On Friday 27 February 2004 19:52, Marcelo Tosatti wrote:
> Hi,
>
> Not known to me...
>
> Can you get any traces from the lockup? NMI watchdog or sysrq+p and +t?
>
> Did any previous 2.4.x work reliably?
> -
> To unsubscribe from this list: send the line "unsubscribe linux-kernel" in
> the body of a message to [email protected]
> More majordomo info at http://vger.kernel.org/majordomo-info.html
> Please read the FAQ at http://www.tux.org/lkml/
Ok I have pinpointed the bug. This time I was unable to reproduce the actual
lockup in a way which disables me from issuing additional commands, but I
think that the sole reason for that was that everything I need was already
running.
Everything I describe below is regardless of irqbalance being run or not.
Attached logs and outputs are from my first test w/ irqbalance. But the
second test wo/ it is 100% the same except for the interrupts being solely on
the CPU0.
These are the disks:
megaraid: v1.18k (Release Date: Thu Aug 28 10:05:11 EDT 2003)
megaraid: found 0x1000:0x1960:idx 0:bus 4:slot 2:func 0
scsi2 : Found a MegaRAID controller at 0xf8842000, IRQ: 52
scsi2 : Enabling 64 bit support
megaraid: [1L19:1.04] detected 2 logical drives
megaraid: supports extended CDBs.
megaraid: channel[1] is raid.
megaraid: channel[2] is raid.
scsi2 : LSI Logic MegaRAID 1L19 254 commands 15 targs 5 chans 7 luns
scsi2: scanning virtual channel 0 for logical drives.
Vendor: MegaRAID Model: LD0 RAID1 35002R Rev: 1L19
Type: Direct-Access ANSI SCSI revision: 02
blk: queue f7dff018, I/O limit 4095Mb (mask 0xffffffff)
Vendor: MegaRAID Model: LD1 RAID5 70004R Rev: 1L19
Type: Direct-Access ANSI SCSI revision: 02
blk: queue f7bd3c18, I/O limit 4095Mb (mask 0xffffffff)
scsi2: scanning virtual channel 1 for logical drives.
scsi2: scanning virtual channel 2 for logical drives.
scsi2: scanning physical channel 0 for devices.
scsi2: scanning physical channel 1 for devices.

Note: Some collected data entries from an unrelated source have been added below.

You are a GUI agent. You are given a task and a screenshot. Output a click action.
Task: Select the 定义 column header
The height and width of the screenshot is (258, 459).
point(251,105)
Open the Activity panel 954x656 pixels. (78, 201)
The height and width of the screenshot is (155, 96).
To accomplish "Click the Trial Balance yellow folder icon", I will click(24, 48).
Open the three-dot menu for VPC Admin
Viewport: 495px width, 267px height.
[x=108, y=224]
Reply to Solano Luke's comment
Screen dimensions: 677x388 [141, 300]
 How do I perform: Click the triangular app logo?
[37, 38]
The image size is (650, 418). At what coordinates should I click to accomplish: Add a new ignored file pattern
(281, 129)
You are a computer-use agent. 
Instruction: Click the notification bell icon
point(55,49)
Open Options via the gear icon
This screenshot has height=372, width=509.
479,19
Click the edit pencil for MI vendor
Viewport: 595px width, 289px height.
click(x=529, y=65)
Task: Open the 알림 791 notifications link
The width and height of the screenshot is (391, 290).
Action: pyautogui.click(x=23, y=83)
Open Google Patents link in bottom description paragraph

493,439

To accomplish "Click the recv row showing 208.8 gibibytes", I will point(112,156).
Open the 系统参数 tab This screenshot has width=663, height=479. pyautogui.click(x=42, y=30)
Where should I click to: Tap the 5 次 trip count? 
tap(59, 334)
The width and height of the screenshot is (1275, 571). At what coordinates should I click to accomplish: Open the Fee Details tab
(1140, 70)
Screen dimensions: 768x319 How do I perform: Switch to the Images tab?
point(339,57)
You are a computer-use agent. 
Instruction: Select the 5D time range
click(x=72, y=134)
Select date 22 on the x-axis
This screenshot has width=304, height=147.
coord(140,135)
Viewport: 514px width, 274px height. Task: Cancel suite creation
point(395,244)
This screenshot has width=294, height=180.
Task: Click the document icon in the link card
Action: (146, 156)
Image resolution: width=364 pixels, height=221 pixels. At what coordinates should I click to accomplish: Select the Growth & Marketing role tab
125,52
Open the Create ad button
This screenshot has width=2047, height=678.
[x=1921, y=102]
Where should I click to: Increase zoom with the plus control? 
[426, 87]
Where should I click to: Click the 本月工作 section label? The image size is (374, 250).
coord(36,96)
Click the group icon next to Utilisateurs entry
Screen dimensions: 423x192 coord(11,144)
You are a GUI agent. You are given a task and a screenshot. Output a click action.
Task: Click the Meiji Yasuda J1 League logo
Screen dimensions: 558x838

Attached scsi disk sda at scsi2, channel 0, id 0, lun 0
Attached scsi disk sdb at scsi2, channel 0, id 1, lun 0
SCSI device sda: 71684096 512-byte hdwr sectors (36702 MB)
Partition check:
sda: sda1
SCSI device sdb: 143368192 512-byte hdwr sectors (73405 MB)
sdb: sdb1 sdb2 sdb3 sdb4
What did I do is start two instances of tarring the root fs (sda) to home fs
(sdb). While tar is working, I try to run lilo. Then it is stuck until tar's
finish their jobs.
I abrupted them with 2x kill to prove that. After tar's vanish, it takes for
some time until cache gets written out to the disk (see vmstat) and only then
lilo finishes its job.
You can see detailed logs attached below. I think everything will be clear to
you after that.
I you need more hw info on our server I will be glad to get them from you.
Regards,
Tvrtko A. Ursulin